Document excerpt
==================================================
By Gabriella Borter
(Reuters) – Yale University said on Thursday it would reinstate a requirement that applicants submit standardized test scores after a four-year hiatus for the COVID-19 pandemic, and the admissions dean said the requirement would help disadvantaged students.
Critics of standardized testing in college admissions have long pushed for schools to permanently drop the requirement, saying the tests mostly benefit students with access to expensive preparation courses, leaving disadvantaged students further behind.
Hundreds of colleges made standardized testing an optional portion of the application when COVID-19 shut down testing centers. Since then, elite schools have evaluated admissions results with and without test score submissions in an effort to create permanent policies that help them admit high-achieving, diverse classes.
Yale’s admissions dean Jeremiah Quinlan said his team had analyzed admissions data from the past few years and found that test scores, in conjunction with all other parts of a student’s application, gave them a better sense of whether students had excelled in their circumstances and were ready for the university’s academic rigor.
“The entire admissions office staff is keenly aware of the research on the correlations between standardized test scores and household income as well as the persistent gaps by race,” Quinlan said in a statement. “Our experience, however, is that including test scores as one component of a thoughtful whole-person review process can help increase the diversity of the student body rather than decrease it.”
Quinlan said students would be required to submit either an SAT or ACT score, or AP (Advanced Placement) or IB (International Baccalaureate) scores.
==================================================
Data segment
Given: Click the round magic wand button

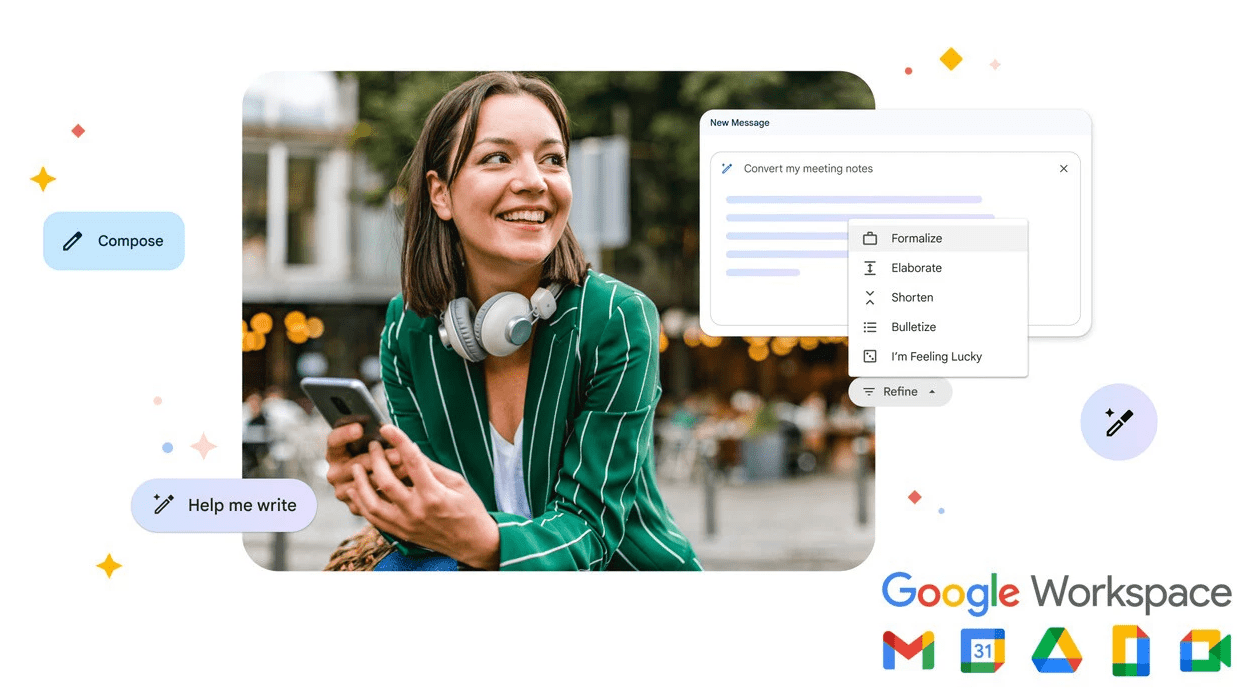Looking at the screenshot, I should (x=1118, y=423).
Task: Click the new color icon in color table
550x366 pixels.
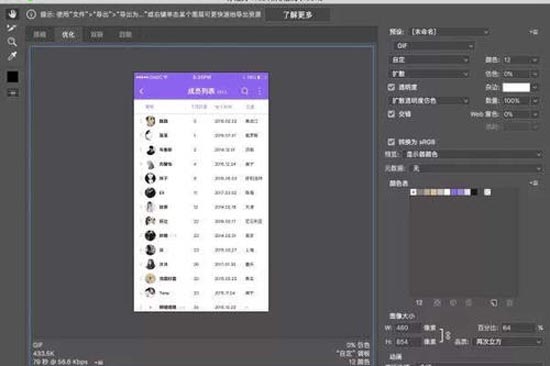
==================================================
Task list
• a. In the article on Yale's test score requirement, who is the university's admissions dean?
• b. List every kind of score that the article on Yale's test score requirement says applicants could submit.
• c. Carry on the article about Yale bringing back its test score requirement, starting after its last sentence.

Responses per task
• a. Jeremiah Quinlan

• b. SAT, ACT, AP (Advanced Placement), IB (International Baccalaureate)

• c.
Debate over usefulness of standardized testing has intensified since the U.S. Supreme Court banned race-conscious admissions in 2023. College admissions teams have reexamined their remaining application criteria to ensure academically qualified students from underrepresented, disadvantaged backgrounds have a fair shot at acceptance.
Yale’s decision, which will impact applicants planning to enroll in fall 2025, followed announcements from Dartmouth University and the Massachusetts Institute of Technology (MIT) that they would reimpose standardized testing requirements.
MIT did so in 2022, saying tests were a key predictor of student success. Dartmouth announced its decision this month, after conducting a study that found standardized tests could greatly help the admissions team identify “high-achieving less-advantaged applicants.”
Cornell and Vanderbilt Universities extended their test optional policies this month, Cornell for one year and Vanderbilt for three.
Other elite colleges are expected to announce decisions on testing policies this spring.